FastChat Applying LoRA to vicuna didn't reduce weight file size

Thank you very much for sharing your amazing work!

I applied LoRA to vicuna-13B, but it didn't reduce the weight file size. How come?

(i) vicuna-13B スクリーンショット 2023-04-28 17 24 05

(ii)LoRA applied vicuna-13B (r=2) スクリーンショット 2023-04-28 17 24 45

Apr 28 '23 08:04 takeshiho0531

I made LoRA applied vicuna by following these steps↓.

=== First, I generated the LoRA directory (which contains adapter_config.json and adapter_model.bin) with the following script.

from transformers import AutoModelForCausalLM
import peft

model = AutoModelForCausalLM.from_pretrained("/path/to/vicuna-13b")

model.enable_input_require_grads()
model.gradient_checkpointing_enable()

peft_config = peft.LoraConfig(
    task_type=peft.TaskType.SEQ_2_SEQ_LM,
    r=8,
    lora_alpha=32,
    target_modules= ["q_proj", "v_proj"],
    lora_dropout=0.1,
    inference_mode=True,
)

model=peft.get_peft_model(model, peft_config)
model.print_trainable_parameters()

model.save_pretrained('/path/to/lora/directory/')

Then I ran python3 -m fastchat.model.apply_lora --base /path/to/vicuna-13b --target /output/path/ --lora /path/to/lora/directory/ (At this time, I followed this dependency).

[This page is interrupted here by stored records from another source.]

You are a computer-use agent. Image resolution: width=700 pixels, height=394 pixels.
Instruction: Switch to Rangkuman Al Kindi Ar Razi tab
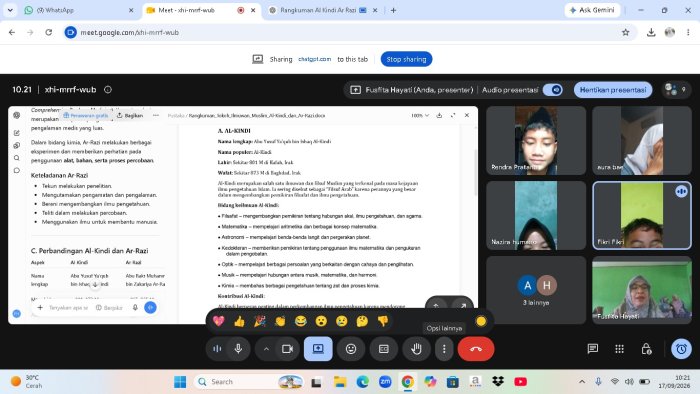point(323,10)
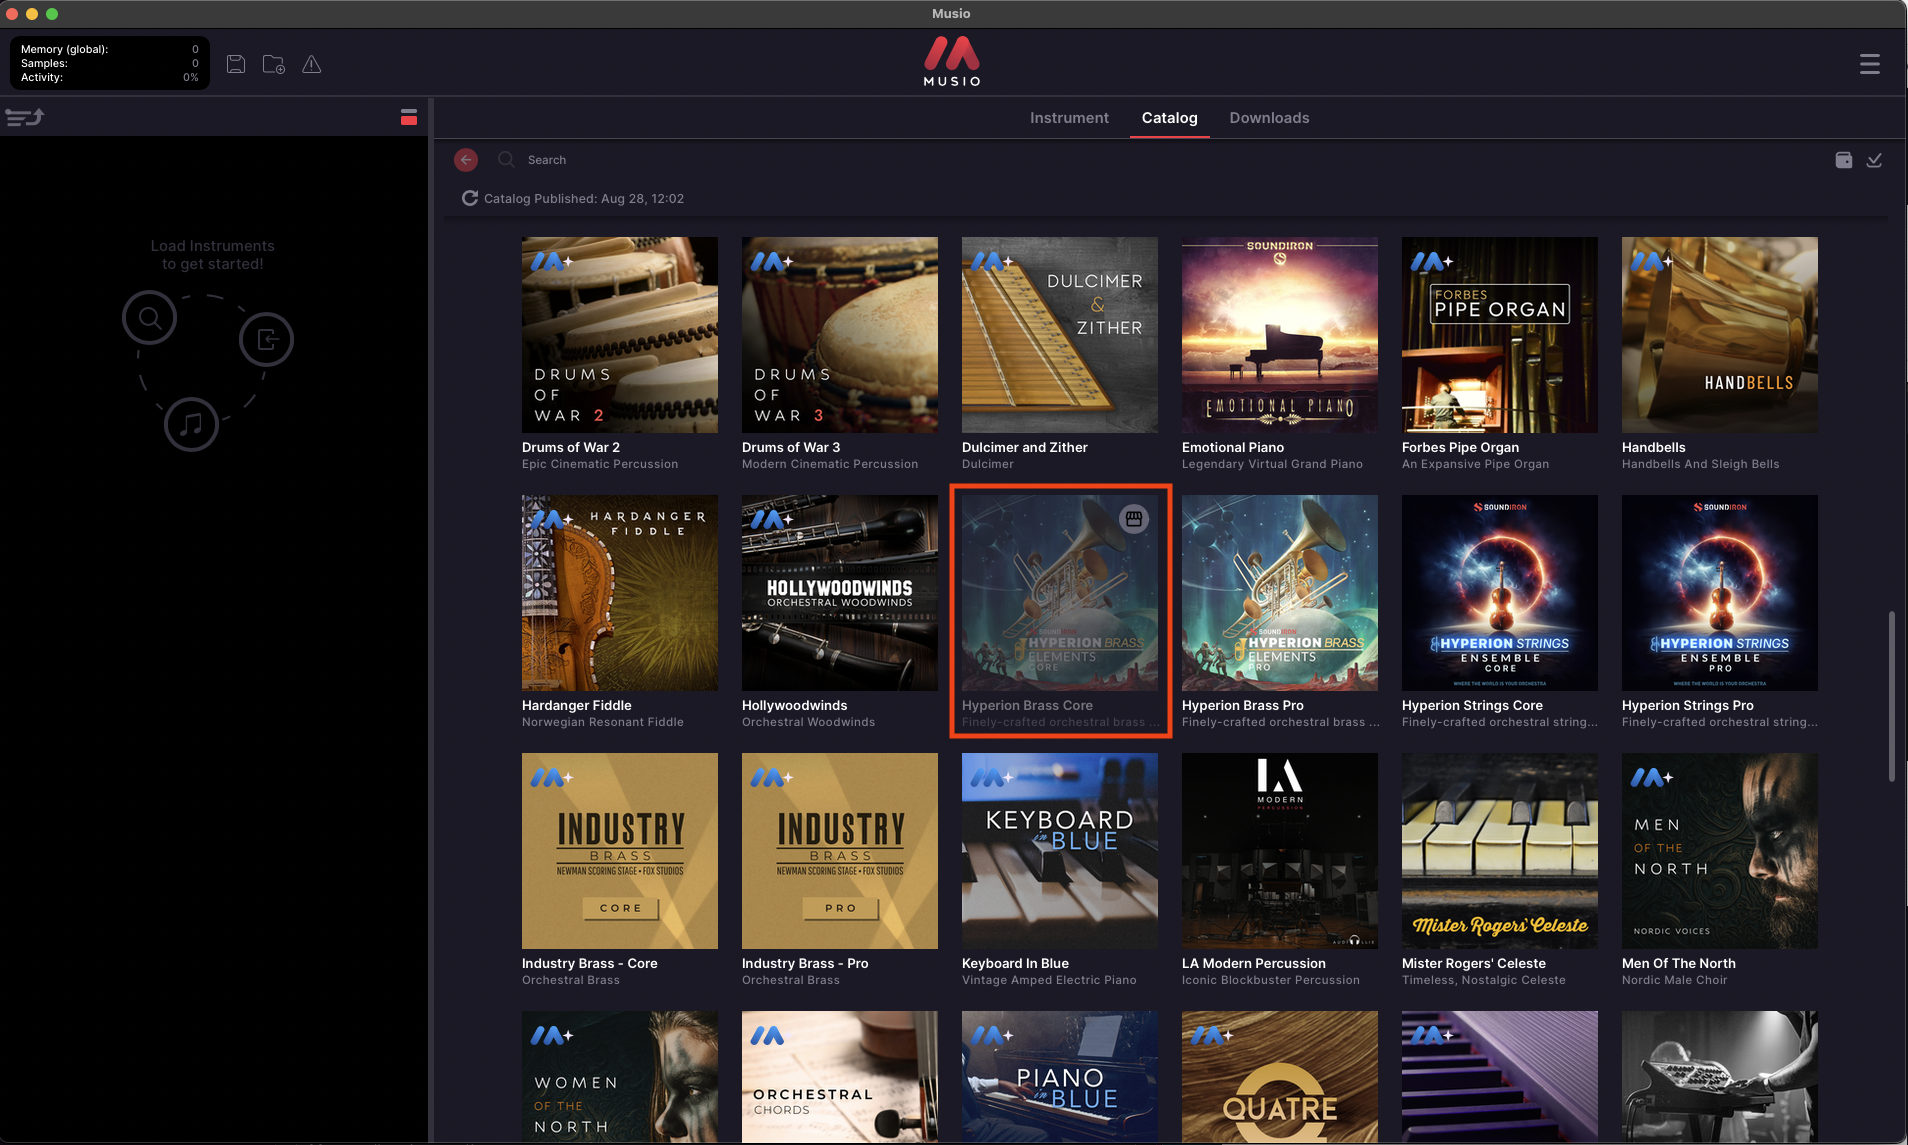The image size is (1908, 1145).
Task: Toggle the red rack view icon
Action: [408, 117]
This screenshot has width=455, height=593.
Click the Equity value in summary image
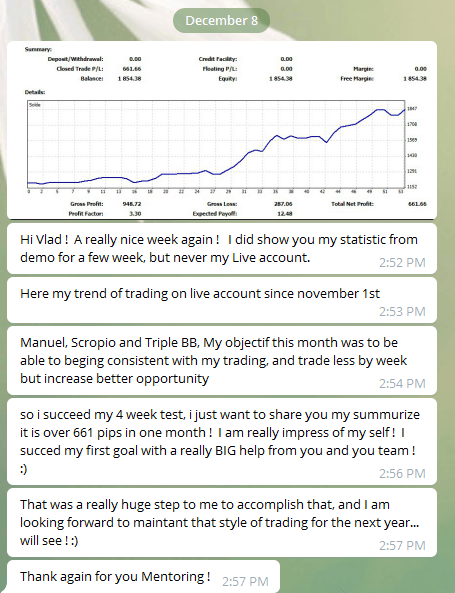(x=280, y=79)
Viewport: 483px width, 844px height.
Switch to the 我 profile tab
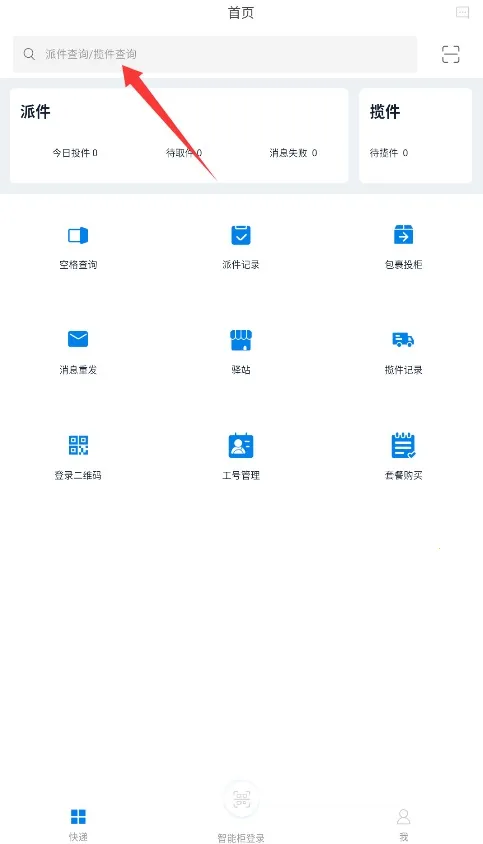403,825
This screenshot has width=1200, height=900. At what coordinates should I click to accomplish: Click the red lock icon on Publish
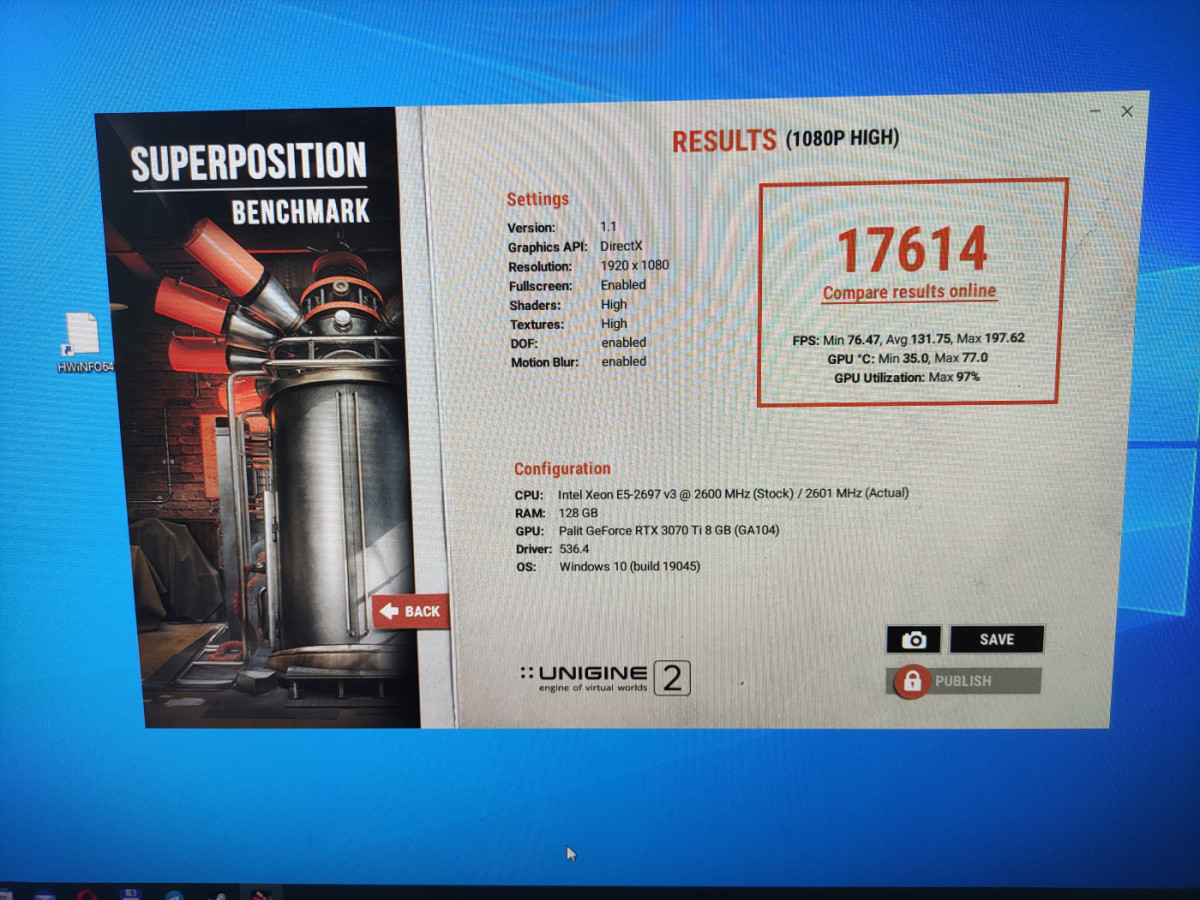(x=911, y=682)
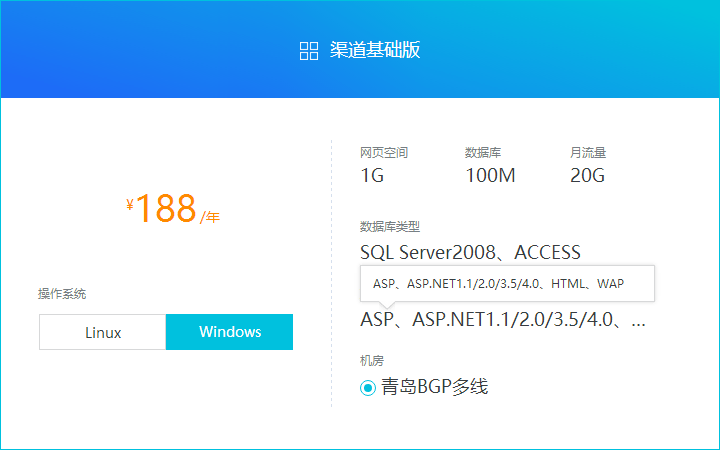Click the /年 unit after the price

coord(210,217)
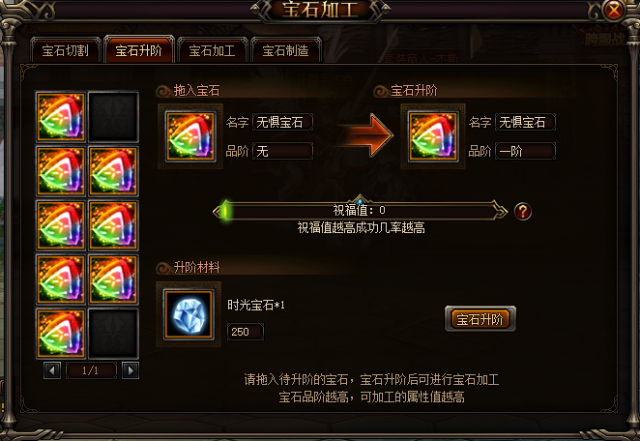The image size is (640, 441).
Task: Go to the next inventory page arrow
Action: pos(130,370)
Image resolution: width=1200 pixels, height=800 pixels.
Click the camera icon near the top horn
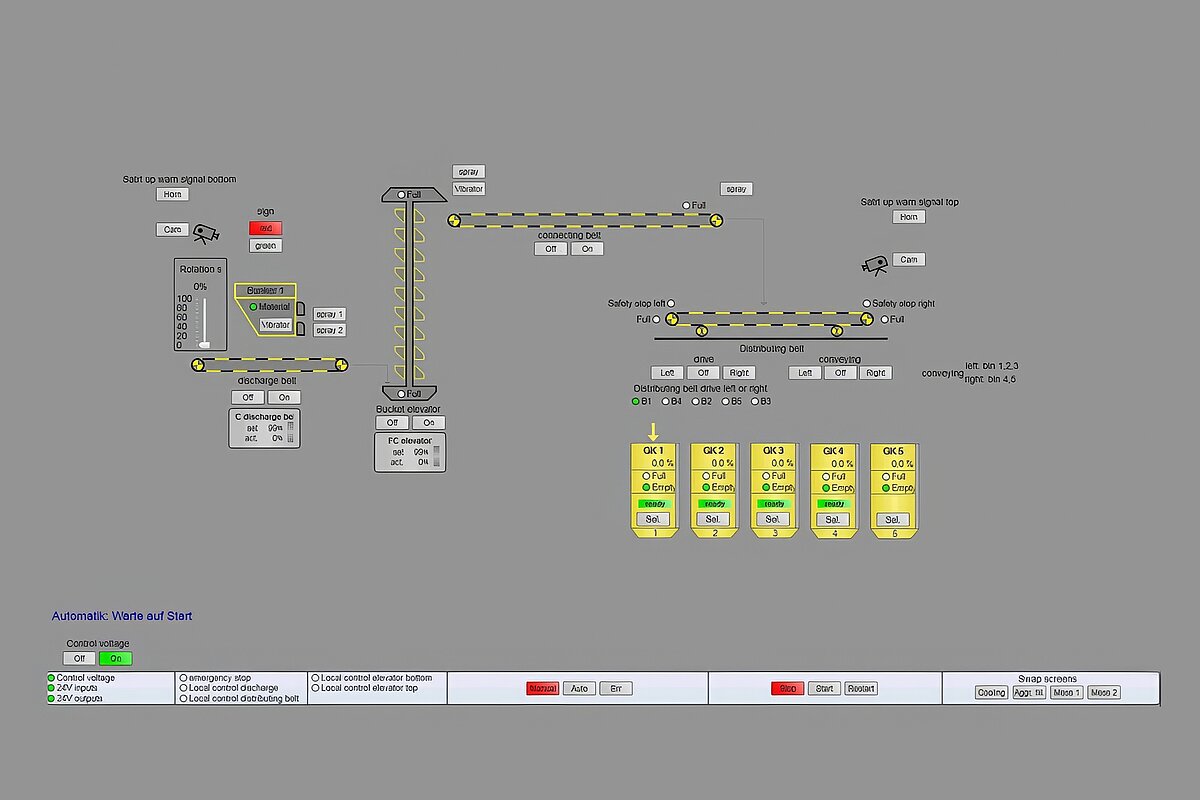[875, 265]
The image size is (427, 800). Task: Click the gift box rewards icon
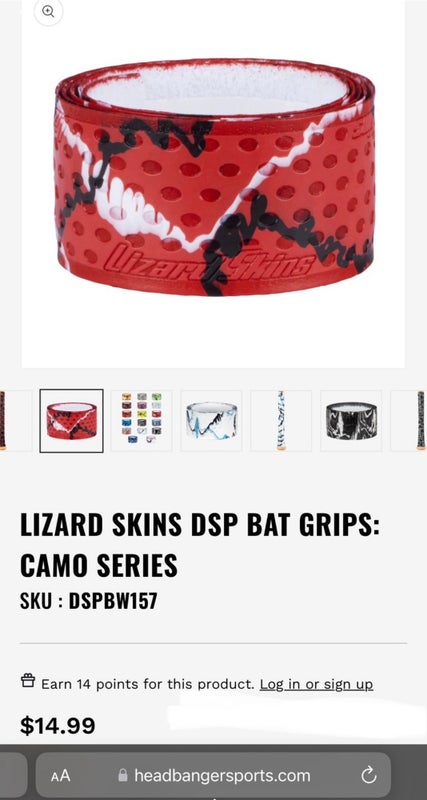point(28,681)
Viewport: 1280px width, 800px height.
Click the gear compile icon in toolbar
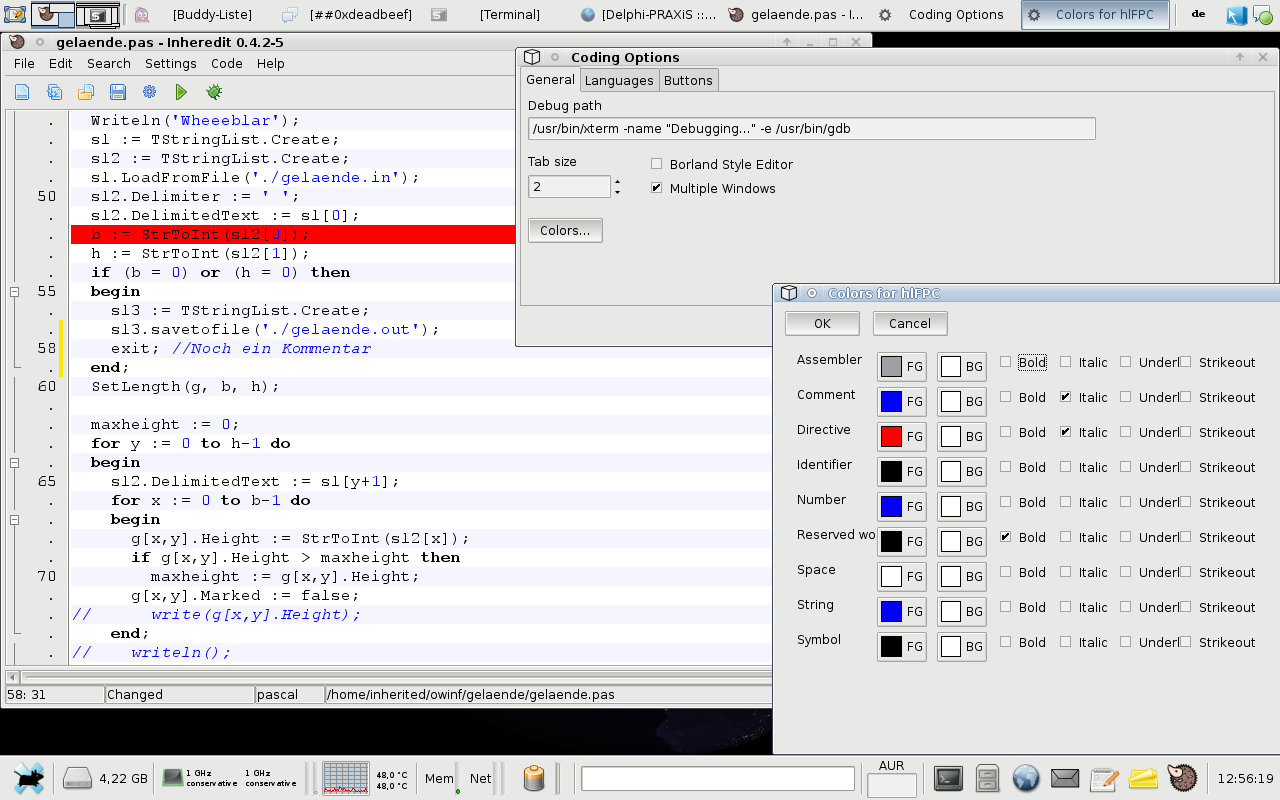150,92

Apr 28 '23 08:04 takeshiho0531

I think by applying LoRA, you will get an extra lora model as a plugin, without modifying any of the original weights :)

Apr 28 '23 10:04 wang-yiwei

I think by applying LoRA, you will get an extra lora model as a plugin, without modifying any of the original weights :)

It does produce so called adapter, however you can merge into existing model: python3 -m fastchat.model.apply_lora --base /path/to/vicuna-13b --target /output/path/ --lora /path/to/lora/directory/

Apr 28 '23 13:04 pauliustumas

I made LoRA applied vicuna by following these steps↓.

=== First, I generated the LoRA directory (which contains adapter_config.json and adapter_model.bin) with the following script.
from transformers import AutoModelForCausalLM
import peft

model = AutoModelForCausalLM.from_pretrained("/path/to/vicuna-13b")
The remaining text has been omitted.